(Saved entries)

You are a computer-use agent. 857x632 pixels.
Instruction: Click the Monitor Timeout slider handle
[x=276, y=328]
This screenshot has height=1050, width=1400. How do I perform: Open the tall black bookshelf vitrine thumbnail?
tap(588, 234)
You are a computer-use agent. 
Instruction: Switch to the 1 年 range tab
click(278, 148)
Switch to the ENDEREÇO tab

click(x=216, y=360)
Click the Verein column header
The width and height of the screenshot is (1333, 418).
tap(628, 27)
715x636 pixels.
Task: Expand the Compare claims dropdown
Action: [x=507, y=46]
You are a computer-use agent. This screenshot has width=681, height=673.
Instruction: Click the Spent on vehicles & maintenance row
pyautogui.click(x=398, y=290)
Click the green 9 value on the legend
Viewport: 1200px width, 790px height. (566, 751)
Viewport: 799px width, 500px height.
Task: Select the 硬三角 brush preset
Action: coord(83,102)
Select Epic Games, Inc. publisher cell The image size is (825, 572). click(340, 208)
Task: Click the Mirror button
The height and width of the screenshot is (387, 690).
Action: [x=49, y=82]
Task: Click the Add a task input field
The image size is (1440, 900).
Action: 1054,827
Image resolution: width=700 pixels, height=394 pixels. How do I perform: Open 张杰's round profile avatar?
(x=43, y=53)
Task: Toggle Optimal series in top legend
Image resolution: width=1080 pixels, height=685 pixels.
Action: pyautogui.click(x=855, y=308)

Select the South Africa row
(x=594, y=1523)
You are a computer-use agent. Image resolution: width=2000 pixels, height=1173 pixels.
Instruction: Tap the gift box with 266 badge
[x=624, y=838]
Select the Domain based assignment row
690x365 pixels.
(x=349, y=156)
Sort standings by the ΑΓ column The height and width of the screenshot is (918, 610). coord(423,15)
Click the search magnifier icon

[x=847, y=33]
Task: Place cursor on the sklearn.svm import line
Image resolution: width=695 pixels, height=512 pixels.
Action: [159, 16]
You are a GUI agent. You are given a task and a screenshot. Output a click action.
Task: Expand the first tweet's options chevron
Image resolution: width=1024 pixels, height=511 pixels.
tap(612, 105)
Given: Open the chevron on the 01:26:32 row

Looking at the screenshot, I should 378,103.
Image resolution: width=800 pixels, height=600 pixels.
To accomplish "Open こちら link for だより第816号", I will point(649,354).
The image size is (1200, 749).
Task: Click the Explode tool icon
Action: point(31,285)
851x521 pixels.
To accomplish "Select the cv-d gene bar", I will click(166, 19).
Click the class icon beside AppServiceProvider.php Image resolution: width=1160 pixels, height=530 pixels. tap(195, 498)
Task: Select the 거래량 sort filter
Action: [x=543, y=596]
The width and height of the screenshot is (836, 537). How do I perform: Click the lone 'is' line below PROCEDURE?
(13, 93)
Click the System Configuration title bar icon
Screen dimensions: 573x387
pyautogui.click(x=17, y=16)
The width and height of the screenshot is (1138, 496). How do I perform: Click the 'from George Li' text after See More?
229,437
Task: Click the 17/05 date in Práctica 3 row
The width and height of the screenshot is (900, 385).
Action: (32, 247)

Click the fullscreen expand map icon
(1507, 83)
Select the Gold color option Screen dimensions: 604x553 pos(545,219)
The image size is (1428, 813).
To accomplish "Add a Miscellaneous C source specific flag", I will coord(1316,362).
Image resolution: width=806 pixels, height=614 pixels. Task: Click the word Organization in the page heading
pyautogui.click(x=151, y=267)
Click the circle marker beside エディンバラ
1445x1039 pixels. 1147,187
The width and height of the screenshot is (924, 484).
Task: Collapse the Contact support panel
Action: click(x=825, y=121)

TASK DIRECTIONS: When the line containing "851x521 pixels." is found in the records above, restate it and every later line word for word through the last one, and nothing more.

EXERCISE SOLUTION:
851x521 pixels.
To accomplish "Select the cv-d gene bar", I will click(166, 19).
Click the class icon beside AppServiceProvider.php Image resolution: width=1160 pixels, height=530 pixels. tap(195, 498)
Task: Select the 거래량 sort filter
Action: [x=543, y=596]
The width and height of the screenshot is (836, 537). How do I perform: Click the lone 'is' line below PROCEDURE?
(13, 93)
Click the System Configuration title bar icon
Screen dimensions: 573x387
pyautogui.click(x=17, y=16)
The width and height of the screenshot is (1138, 496). How do I perform: Click the 'from George Li' text after See More?
229,437
Task: Click the 17/05 date in Práctica 3 row
The width and height of the screenshot is (900, 385).
Action: (32, 247)

Click the fullscreen expand map icon
(1507, 83)
Select the Gold color option Screen dimensions: 604x553 pos(545,219)
The image size is (1428, 813).
To accomplish "Add a Miscellaneous C source specific flag", I will coord(1316,362).
Image resolution: width=806 pixels, height=614 pixels. Task: Click the word Organization in the page heading
pyautogui.click(x=151, y=267)
Click the circle marker beside エディンバラ
1445x1039 pixels. 1147,187
The width and height of the screenshot is (924, 484).
Task: Collapse the Contact support panel
Action: click(x=825, y=121)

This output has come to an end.